The Types of Forex Trading
Most Forex traders concentrate on six major currency pairs –
- The euro versus the US dollar (EUR/USD) accounts for 27% of the market
- the US dollar versus the Japanese yen (USD/JPY) makes up 13% of the market
- the British pound versus the US dollar (GBP/USD) is 12% of the market
- next is the US dollar versus the Swiss franc (USD/CHF)
- then the Australian dollar versus the US dollar (AUD/USD)
- and the US dollar versus the Canadian dollar (USD/CAD)
The euro versus the Japanese yen is also popular (EUR/JPY), and this is called a cross rate because it’s a currency pair that does not include the US dollar. The dollar as you can see is a dominant factor in the world currency markets, due to the special status it has been granted in global currency affairs as the world’s reserve currency. If you’re trying to avoid US dollar trades during periods when the US dollar is hard to predict, the other common cross rates include the British pound versus the Japanese yen (GBP/JPY), the euro versus the Swiss franc (EUR/CHF), the Australian dollar versus the Japanese yen (AUD/JPY), and the euro versus the British pound (EUR/GBP).
Forex Trading and Leverage
It’s most important to observe the order of the currencies in each pair — for most the US dollar is quoted first, but not all. The first currency mentioned is the base, and the number quoted is how many units of the second currency are needed to buy one of the first. So if you see that the EUR/USD is rising, that means the euro is getting stronger, and it costs more US dollars to buy a euro. On the other hand, if the USD/CAD is increasing, the Canadian dollar is actually losing value relative to the US dollar, as it costs more Canadian dollars to buy one US dollar.

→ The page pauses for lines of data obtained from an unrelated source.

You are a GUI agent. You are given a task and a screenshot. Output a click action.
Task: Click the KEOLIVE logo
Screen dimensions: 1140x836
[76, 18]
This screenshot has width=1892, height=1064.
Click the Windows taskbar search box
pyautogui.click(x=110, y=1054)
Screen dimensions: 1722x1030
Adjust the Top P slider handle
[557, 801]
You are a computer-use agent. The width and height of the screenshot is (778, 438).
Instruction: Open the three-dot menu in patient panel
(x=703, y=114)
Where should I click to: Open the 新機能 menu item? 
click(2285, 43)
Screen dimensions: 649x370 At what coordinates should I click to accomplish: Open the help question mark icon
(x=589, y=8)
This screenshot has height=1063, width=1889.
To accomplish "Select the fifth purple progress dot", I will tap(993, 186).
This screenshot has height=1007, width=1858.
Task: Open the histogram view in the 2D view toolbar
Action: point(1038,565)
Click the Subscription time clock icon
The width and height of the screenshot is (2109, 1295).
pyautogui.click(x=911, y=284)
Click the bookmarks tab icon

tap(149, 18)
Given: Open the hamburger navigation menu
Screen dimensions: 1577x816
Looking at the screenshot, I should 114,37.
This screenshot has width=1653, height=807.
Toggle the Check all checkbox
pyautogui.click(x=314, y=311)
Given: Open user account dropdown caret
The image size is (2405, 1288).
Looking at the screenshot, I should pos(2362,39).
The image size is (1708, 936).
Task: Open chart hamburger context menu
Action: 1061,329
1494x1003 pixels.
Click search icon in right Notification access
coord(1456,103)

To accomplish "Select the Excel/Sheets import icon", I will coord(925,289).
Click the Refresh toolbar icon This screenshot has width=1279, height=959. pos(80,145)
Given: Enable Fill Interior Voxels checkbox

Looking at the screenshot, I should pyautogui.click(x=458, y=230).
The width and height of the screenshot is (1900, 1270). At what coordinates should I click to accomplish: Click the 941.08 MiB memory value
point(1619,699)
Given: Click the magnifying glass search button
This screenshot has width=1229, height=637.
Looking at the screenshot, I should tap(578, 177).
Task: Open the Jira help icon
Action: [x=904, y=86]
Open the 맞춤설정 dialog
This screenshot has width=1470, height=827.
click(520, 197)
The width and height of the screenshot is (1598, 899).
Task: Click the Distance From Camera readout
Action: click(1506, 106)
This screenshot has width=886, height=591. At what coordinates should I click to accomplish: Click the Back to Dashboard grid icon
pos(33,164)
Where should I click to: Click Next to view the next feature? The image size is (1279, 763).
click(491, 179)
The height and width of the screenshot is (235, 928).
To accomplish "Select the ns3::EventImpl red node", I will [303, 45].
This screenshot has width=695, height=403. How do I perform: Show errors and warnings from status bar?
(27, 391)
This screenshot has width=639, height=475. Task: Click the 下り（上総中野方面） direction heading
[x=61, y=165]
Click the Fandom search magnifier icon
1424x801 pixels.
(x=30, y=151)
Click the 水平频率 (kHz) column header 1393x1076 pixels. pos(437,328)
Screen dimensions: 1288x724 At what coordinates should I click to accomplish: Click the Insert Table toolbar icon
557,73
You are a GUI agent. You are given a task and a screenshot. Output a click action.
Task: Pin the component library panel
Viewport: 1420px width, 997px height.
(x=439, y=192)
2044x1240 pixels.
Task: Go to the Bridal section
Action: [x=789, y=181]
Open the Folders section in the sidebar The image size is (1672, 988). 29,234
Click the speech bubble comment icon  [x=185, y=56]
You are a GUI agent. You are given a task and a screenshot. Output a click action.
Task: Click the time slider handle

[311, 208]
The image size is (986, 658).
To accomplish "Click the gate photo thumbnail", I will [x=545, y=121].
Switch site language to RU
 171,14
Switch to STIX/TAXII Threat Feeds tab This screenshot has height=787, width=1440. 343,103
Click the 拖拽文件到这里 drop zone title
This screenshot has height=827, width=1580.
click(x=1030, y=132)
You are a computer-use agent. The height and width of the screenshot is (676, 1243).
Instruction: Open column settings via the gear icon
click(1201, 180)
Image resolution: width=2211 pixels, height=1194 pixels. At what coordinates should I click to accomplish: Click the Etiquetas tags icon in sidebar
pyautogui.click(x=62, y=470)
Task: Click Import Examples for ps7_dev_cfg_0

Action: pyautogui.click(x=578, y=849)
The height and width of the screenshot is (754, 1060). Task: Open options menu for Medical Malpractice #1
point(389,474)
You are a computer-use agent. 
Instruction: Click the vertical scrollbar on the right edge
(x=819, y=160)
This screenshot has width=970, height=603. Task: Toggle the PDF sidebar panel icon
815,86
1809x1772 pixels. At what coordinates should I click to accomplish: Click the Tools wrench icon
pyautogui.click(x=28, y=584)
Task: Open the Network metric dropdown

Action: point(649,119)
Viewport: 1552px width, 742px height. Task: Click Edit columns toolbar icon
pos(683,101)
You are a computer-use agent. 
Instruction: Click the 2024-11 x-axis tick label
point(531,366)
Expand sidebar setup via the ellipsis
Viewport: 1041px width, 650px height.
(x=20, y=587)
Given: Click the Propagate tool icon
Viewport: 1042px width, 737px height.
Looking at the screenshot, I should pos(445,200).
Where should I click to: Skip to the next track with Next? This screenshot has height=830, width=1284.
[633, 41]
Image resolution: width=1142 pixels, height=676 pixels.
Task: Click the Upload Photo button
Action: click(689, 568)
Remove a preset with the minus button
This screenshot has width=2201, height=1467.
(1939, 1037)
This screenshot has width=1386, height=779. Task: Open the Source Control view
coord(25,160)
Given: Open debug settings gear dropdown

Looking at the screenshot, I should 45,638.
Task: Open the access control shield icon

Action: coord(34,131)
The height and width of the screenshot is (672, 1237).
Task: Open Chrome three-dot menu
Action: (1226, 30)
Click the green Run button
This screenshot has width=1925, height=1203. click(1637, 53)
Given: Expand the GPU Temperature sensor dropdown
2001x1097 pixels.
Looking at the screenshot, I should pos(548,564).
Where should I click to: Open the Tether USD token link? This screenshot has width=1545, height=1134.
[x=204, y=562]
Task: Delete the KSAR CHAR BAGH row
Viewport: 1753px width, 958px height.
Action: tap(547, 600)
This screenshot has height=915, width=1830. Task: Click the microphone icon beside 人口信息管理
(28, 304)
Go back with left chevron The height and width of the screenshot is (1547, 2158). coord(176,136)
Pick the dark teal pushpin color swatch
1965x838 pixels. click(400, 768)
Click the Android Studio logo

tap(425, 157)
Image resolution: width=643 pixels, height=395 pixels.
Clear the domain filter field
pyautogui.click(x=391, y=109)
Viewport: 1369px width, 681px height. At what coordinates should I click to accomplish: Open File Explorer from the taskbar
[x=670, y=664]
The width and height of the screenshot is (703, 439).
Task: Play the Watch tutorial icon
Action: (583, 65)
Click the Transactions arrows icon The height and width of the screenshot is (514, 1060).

Forex deals in ‘lots’, which traditionally are 100,000 units of currency. This means that, without leverage, you’d typically have to put up $100,000 for each lot you bought or sold. But using the usual leverage of 100 to 1, you’d only have to find $1000 in margin to make the trade. Because of this enormous leverage, your profit potential is greatly multiplied, but, as with all leveraged products, so is your loss potential, and you have to be careful to position size and cut your losses where necessary.
A few traders prefer to deal in the ‘exotic’ currencies, and feel that this small section of the Forex market is easy to predict and has greater potential for gains. The hot exotics include emerging-market currencies, as well as some other lesser known ones. A partial list includes the Turkish lira, Polish zloty, Mexican peso, Thai baht, Hong Kong dollar, Icelandic krona, Hungarian forint, South African rand, and Czech koruna.
The chief differences when trading exotics are that they tend to move much more quickly than the major currencies, which gives you the increased potential for profit, and they usually trend better than the majors. However, exotics can also collapse a lot faster as emerging markets have less stable financial systems. They are also more prone to having economic or political crises. Advocates also say that exotics are more easy to predict from basic factors as they are only influenced by three or four fundamentals whereas the major currencies have a complex set of influences.
If you are interested in intraday trading, you should know that you’re up against the best, as this is a big market for banks and financial institutions. And of course, apart from the spread, which is where the brokers make their profit, Forex trading is a zero-sum game. It’s not even like the equity market, where you can expect shares to increase their value over time if the company is doing the right things. It’s purely a paper exercise, with winners and losers. You do have one advantage over the banks — banks have to close their books each day, whereas you can decide to leave your positions open.